Niet-dragende binnenmuren vinden we o.a. tussen de slaapkamers. Ze zijn in de moderne woningbouw veelal van lichte bouwstenen (gasbeton, gipsbouwblokken) opgetrokken. Doorbreken of verwijderen van niet-dragende binnenmuren heeft geen consequenties voor de constructieve toestand van het huis. Niettemin: voordat u tot zo’n ingreep overgaat, is het verstandig een bouw deskundige te raadplegen, al was het alleen maar om uw conclusie dat het om een niet-dragende binnenmuur gaat, te bevestigen!

muren

Lichte scheidingswanden
Hoewel binnenmuren van gasbeton, gipsbouwblokken enz. ook onder de naam ‘lichte scheidingswanden’ moeten worden gerangschikt, bedoelt men met die term meestal de uit een houten regelwerk met aan beide zijden plaatmateriaal samengestelde afscheidingen, zoals we die vaak bij zolderkamers aantreffen. Zo’n lichte scheidingswand bouwen is een best uit te voeren doe-het-zelf karwei.

Trasraam
Na deze algemene muurverkenning weer even terug naar de buitenmuren. Ze staan op een fundering, waarvan de constructie varieert naar gelang de bodemgesteldheid, de ‘zwaarte’ van het bouwsel enz. Het onderste deel van de muur, tot zo’n 50 cm boven de grond, is opgemetseld uit een hardere steensoort, zgn. trasraamklinkers, die door hun dichte structuur aanzienlijk minder geneigd zijn vocht op te nemen dan de gewone metselsteen. Dit onderste deel van de muur heet het ‘trasraam’. Het moet voorkomen dat vocht vanuit de bodem naar boven in de muur trekt.

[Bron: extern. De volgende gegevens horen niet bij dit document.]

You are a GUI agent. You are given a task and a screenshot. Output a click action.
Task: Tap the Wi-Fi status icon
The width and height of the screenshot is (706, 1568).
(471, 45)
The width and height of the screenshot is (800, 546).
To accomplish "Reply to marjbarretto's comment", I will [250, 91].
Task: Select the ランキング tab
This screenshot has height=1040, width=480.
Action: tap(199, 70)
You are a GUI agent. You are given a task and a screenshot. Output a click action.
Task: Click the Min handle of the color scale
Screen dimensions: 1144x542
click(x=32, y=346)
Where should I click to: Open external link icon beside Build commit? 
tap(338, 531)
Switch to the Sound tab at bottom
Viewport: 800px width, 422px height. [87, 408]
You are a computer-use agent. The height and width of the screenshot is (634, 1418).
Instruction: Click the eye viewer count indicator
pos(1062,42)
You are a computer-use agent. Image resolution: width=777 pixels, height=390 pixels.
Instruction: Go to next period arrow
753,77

Niet altijd functioneert dat trasraam even goed, soms zijn er zelfs niet eens de juiste stenen voor gebruikt en kunnen we dus nauwelijks van een echt trasraam spreken. Dit kan tot het erg vervelende euvel van optrekkend vocht leiden.

Lateien
Boven openingen in de muur (ramen) zijn in veel gevallen zogeheten lateien aangebracht, die de dragende functie boven zo’n ‘gat’ overnemen. Lateien kunnen van beton of staal zijn. Ze geven soms problemen bij het bevestigen van gordijnrails; na door de pleisterlaag van de wand boven een raam te hebben geboord, stuit de boor dan plotseling op keihard materiaal.

De beste oplossing voor zo’n probleem is (indien mogelijk) de bevestiging van de rails een stukje hoger aan te brengen, zodat in de gewone stenen boven de latei geboord kan worden.